“There have been many tributes to former Prime Minister Malcolm Fraser, who sadly passed away today,” FamilyVoice Australia research officer Ros Phillips said today.
“But few if any have mentioned what was possibly his finest effort in early 1975. Along with fellow Liberal MP Bob Ellicott, he tried to bolster marriage by amending the most controversial wording in the Family Law Bill.”
The Family Law Bill was introduced in 1974 by then senator Lionel Murphy, Gough Whitlam’s attorney-general. Opinion polls showed that 71% of Australians opposed the Bill’s provisions. Nevertheless, the Whitlam government persisted with clause 48, which allowed “no-fault” divorce after the spouses had lived “separately” for 12 months, possibly under the same roof.

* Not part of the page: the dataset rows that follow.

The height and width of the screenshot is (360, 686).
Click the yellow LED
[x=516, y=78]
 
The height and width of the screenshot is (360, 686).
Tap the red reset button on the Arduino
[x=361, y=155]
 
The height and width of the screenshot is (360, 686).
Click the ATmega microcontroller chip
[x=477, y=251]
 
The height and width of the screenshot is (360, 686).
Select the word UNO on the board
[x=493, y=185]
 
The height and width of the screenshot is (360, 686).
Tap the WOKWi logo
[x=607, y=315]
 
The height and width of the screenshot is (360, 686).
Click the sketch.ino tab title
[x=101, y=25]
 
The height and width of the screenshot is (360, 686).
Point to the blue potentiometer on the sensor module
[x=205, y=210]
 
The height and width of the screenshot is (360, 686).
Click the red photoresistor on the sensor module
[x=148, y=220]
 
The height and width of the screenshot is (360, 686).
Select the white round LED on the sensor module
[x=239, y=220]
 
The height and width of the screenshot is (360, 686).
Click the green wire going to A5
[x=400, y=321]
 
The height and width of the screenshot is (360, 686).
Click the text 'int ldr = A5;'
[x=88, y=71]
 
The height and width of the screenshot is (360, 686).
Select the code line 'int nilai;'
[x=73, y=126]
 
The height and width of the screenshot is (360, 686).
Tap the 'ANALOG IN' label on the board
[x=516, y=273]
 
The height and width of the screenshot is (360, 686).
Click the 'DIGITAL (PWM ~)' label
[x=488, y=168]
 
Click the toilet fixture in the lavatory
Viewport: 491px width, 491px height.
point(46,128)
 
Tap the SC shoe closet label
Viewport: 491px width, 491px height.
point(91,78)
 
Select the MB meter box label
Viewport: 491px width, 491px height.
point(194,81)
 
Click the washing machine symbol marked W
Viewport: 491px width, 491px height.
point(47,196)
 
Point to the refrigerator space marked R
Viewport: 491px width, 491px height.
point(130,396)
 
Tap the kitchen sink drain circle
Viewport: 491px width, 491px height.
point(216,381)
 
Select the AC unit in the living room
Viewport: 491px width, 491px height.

As one observer noted, this provision effectively changed the meaning of marriage to a temporary union lasting only as long as one or other spouse wanted it. Unlike other contracts, there was no longer any penalty for breaching marriage vows.
The Ellicott amendment, seconded by Malcolm Fraser, sought to extend the bill’s separation requirement to two years. It failed by just one vote. Malcolm Fraser successfully moved another amendment to require husbands to support their wives and children in normal circumstances.
The divorce rate soared. It has since come down, but remains three times higher than it was in the early 1970s.
“Research shows overwhelmingly that children are the victims of easy divorce,” Ros Phillips said. “Malcolm Fraser sought to protect them, at least to some degree. He failed, but many people remember with gratitude that he tried.”